Sheep’s milk is much less common than cow’s milk, probably because sheep are much smaller than cows and so naturally produce a much smaller volume of milk. A sheep might produce about a hundred kilos a year, while cows can produce up to ten thousand kilos. Not much of a contest there!
Manchego cheese specifically is produced by the smart, funny Manchega sheep which have roamed the plains of La Mancha for thousands of years. Originally, the species pushed down from Central Europe through the Pyrenees and was an ovis aries ligeriensis, before being bred and improved by the early inhabitants of the region.
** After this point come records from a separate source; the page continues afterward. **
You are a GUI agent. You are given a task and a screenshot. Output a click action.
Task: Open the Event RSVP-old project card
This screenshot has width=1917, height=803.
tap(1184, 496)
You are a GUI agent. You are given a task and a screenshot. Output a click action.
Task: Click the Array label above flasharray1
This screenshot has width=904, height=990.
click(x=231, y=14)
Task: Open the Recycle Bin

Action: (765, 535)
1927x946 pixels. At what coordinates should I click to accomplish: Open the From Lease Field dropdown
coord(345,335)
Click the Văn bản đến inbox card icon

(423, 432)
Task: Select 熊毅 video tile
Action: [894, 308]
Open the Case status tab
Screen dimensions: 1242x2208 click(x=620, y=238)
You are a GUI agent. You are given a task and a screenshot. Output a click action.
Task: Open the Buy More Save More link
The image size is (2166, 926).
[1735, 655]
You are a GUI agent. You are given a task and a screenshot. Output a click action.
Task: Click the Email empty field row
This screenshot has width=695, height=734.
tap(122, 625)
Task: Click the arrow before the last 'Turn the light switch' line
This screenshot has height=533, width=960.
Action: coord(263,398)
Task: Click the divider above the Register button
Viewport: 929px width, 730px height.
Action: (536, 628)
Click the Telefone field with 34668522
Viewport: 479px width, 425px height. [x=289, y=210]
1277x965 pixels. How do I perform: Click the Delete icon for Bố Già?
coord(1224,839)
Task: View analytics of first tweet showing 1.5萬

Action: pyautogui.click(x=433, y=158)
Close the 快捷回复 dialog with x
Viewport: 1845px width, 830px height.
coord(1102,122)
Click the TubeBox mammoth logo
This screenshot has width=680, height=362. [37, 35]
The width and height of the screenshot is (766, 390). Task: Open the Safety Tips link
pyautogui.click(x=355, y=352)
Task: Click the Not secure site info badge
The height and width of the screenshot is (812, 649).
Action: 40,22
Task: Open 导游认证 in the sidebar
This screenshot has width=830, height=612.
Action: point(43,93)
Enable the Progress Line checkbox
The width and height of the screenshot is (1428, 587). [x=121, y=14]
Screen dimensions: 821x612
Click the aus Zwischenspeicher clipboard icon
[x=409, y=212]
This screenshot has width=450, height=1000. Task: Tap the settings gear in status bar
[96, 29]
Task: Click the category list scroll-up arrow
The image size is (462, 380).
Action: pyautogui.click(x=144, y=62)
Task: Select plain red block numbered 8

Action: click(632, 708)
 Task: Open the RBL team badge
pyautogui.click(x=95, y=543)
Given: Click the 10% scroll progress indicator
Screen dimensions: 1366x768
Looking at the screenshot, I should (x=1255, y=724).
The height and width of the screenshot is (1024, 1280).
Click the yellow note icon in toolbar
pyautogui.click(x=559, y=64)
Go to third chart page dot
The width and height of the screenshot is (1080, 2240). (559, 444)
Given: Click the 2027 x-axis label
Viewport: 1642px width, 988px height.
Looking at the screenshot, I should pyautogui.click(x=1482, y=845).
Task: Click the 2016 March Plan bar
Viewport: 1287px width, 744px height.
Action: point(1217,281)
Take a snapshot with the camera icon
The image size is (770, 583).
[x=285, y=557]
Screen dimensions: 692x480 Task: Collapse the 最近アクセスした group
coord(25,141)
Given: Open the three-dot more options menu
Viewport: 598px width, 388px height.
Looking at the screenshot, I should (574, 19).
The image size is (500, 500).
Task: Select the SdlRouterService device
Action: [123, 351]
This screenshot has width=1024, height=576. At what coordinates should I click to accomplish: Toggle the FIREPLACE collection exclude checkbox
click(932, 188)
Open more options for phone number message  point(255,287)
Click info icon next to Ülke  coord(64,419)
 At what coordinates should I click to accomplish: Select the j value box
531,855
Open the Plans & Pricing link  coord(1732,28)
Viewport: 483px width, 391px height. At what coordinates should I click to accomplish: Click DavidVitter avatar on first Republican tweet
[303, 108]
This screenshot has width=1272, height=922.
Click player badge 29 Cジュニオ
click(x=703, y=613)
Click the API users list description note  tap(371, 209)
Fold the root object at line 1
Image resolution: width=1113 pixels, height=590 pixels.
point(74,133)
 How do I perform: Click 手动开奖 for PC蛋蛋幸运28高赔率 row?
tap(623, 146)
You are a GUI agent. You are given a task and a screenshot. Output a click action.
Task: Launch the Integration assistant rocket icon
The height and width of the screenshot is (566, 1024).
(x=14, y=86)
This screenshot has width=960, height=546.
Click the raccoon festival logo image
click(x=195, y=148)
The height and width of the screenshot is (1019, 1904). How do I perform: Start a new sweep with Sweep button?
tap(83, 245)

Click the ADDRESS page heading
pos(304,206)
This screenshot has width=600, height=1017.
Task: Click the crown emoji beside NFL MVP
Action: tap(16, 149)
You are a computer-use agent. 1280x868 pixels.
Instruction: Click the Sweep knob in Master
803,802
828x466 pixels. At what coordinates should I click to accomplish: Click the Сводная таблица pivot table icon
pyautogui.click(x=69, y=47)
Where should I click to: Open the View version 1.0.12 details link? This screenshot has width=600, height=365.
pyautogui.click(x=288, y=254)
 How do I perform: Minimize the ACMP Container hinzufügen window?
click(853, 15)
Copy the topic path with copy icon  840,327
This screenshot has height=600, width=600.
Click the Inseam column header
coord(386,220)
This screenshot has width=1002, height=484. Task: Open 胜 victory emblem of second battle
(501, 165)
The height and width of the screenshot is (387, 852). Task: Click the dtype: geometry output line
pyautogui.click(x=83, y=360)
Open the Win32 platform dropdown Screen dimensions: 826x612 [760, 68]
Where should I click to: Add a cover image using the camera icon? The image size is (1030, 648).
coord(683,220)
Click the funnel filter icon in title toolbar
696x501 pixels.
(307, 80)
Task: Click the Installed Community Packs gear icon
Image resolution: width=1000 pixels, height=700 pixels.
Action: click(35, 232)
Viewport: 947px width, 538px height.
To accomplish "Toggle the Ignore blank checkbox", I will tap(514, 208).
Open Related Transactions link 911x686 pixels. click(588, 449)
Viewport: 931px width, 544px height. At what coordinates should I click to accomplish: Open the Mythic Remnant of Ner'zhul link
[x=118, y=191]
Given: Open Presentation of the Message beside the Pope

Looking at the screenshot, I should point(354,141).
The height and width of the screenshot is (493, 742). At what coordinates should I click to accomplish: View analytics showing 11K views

The Manchega’s grazing on the idiosyncratic native wildlife and herbs are what gives Manchego its classic flavour, and means that it’s impossible to make it properly away from that area. To perpetuate this special cheese, the D.O. board strictly controls the breeding of the Manchega.
There’s not a lot of sheep’s milk drinking these days, but it is used in making some other great cheeses:
- Feta cheese from Greece
- Roquefort cheese from France
- Pecorino Romano and Ricotta cheeses from Italy
It works well for cheese because sheep’s milk has more fat, more protein and generally more solids and less water than cow’s or goat’s milk. But beware – it also contains more lactose, so unfortunately it’s not an option for the lactose intolerant!
There’s a Great Debate out there about raw vs pasteurised milk. In many countries raw milk or cheese made from raw milk is illegal, and instead the heating pasteurisation process has to take place first, which kills some bacteria but also hurts the flavour of the final product. Any industrial Manchego imported into your country is likely to be pasteurised, but if you’re in Spain you might be able to get a hand-made raw milk Manchego – it’s a whole different experience!